- Text shown -
## start
Call me Yoda

Ron Resnick (resnick@actcom.co.il)
Tue, 5 Aug 1997 18:32:39 +0300 (EET DST)


http://www.internettelephony.com
Damn frames, damn cookies! Go to Archives, and July 7,1997 issue.
Month old bits, but I didn't see them on FoRK before.

> "The Internet is The Force," Metcalfe said. "The telopolies are the Empire.
> Central offices are the Death Stars. They are being attacked by the ARPA
> Knights. One of these knights now defends the Empire. Cerf Vadar [a
> reference to Vinton Cerf, creator of TCP/IP while at the Advanced Research
> Projects Agency] and the Imperial Storm Lawyers are defending their
> Empire against the ISP-woks. Tim Berners Lee-pio [inventor of the World
> Wide Web] has been captured by Java The Hut. You are Luke and Leia. I can
> feel the hate growing inside you, and now I must complete your training. Call
> me Yoda."

TB Lee-pio has been captured by Java? Great scott!

>calling for the public to "take up a class action and sue somebody"
Huh? Who are we the public supposed to sue exactly?

In addition to the Metcalfe piece, try also the "Internet telephony
services banned" article.

Ron.
------------

Internet still collapsing, Metcalfe says

Founding father regrets words

JAMES R. DUKART, Special to Telephony

Even though he was literally forced to eat his own words recently, Bob
Metcalfe still thinks the Internet is collapsing. That was the gist of a speech
Metcalfe gave last week to the MIT Enterprise Forum in Cambridge, Mass.

Metcalfe, an InfoWorld columnist, was the inventor of Ethernet and founder
and former chief executive officer of 3Com Corp. In his December 1995
column, he predicted there would be at least one gigalapse--an outage that
would cost users at least 1 billion lost Internet hours--in 1996.
## end
- Record extracts -
## start
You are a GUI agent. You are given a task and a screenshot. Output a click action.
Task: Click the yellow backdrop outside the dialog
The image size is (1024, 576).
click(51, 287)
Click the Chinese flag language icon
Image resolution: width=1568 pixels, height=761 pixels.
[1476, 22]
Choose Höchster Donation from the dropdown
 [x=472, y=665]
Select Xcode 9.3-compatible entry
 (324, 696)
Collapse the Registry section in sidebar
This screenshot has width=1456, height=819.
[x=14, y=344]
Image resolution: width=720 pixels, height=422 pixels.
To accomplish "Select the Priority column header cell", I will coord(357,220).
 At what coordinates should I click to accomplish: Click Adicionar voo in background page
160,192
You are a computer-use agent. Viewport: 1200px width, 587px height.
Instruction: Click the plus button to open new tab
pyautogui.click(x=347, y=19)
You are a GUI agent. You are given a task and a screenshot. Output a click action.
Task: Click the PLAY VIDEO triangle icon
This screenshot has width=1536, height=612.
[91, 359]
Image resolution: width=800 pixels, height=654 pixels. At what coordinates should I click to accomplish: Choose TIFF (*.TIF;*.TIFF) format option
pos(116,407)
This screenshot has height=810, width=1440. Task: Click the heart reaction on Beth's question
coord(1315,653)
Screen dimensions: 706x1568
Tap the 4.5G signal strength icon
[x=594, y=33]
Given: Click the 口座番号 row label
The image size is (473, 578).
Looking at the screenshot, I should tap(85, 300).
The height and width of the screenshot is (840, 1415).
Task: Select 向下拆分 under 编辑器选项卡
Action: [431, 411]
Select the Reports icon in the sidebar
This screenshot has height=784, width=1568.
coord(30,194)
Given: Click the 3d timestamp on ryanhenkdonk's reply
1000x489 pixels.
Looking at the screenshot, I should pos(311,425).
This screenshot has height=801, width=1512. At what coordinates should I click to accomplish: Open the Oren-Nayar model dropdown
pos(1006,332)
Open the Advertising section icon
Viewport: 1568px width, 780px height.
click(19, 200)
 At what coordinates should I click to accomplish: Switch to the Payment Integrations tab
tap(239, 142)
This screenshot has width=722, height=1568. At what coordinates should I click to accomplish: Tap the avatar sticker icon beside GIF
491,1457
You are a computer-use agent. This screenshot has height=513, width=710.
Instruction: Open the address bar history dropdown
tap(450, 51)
## end
- Work to complete -
**a)** According to the post about Metcalfe, where did Metcalfe give the speech described in it?
**b)** Please find every line in the listing that contains the word "should", matching case, and copy each one.
The post about Metcalfe and the listing come from unrelated sources.

- Outputs by task -
**a)** At the MIT Enterprise Forum in Cambridge, Mass.

**b)**
 At what coordinates should I click to accomplish: Click Adicionar voo in background page
Image resolution: width=800 pixels, height=654 pixels. At what coordinates should I click to accomplish: Choose TIFF (*.TIF;*.TIFF) format option
Looking at the screenshot, I should tap(85, 300).
Looking at the screenshot, I should pos(311,425).
This screenshot has height=801, width=1512. At what coordinates should I click to accomplish: Open the Oren-Nayar model dropdown
 At what coordinates should I click to accomplish: Switch to the Payment Integrations tab
This screenshot has width=722, height=1568. At what coordinates should I click to accomplish: Tap the avatar sticker icon beside GIF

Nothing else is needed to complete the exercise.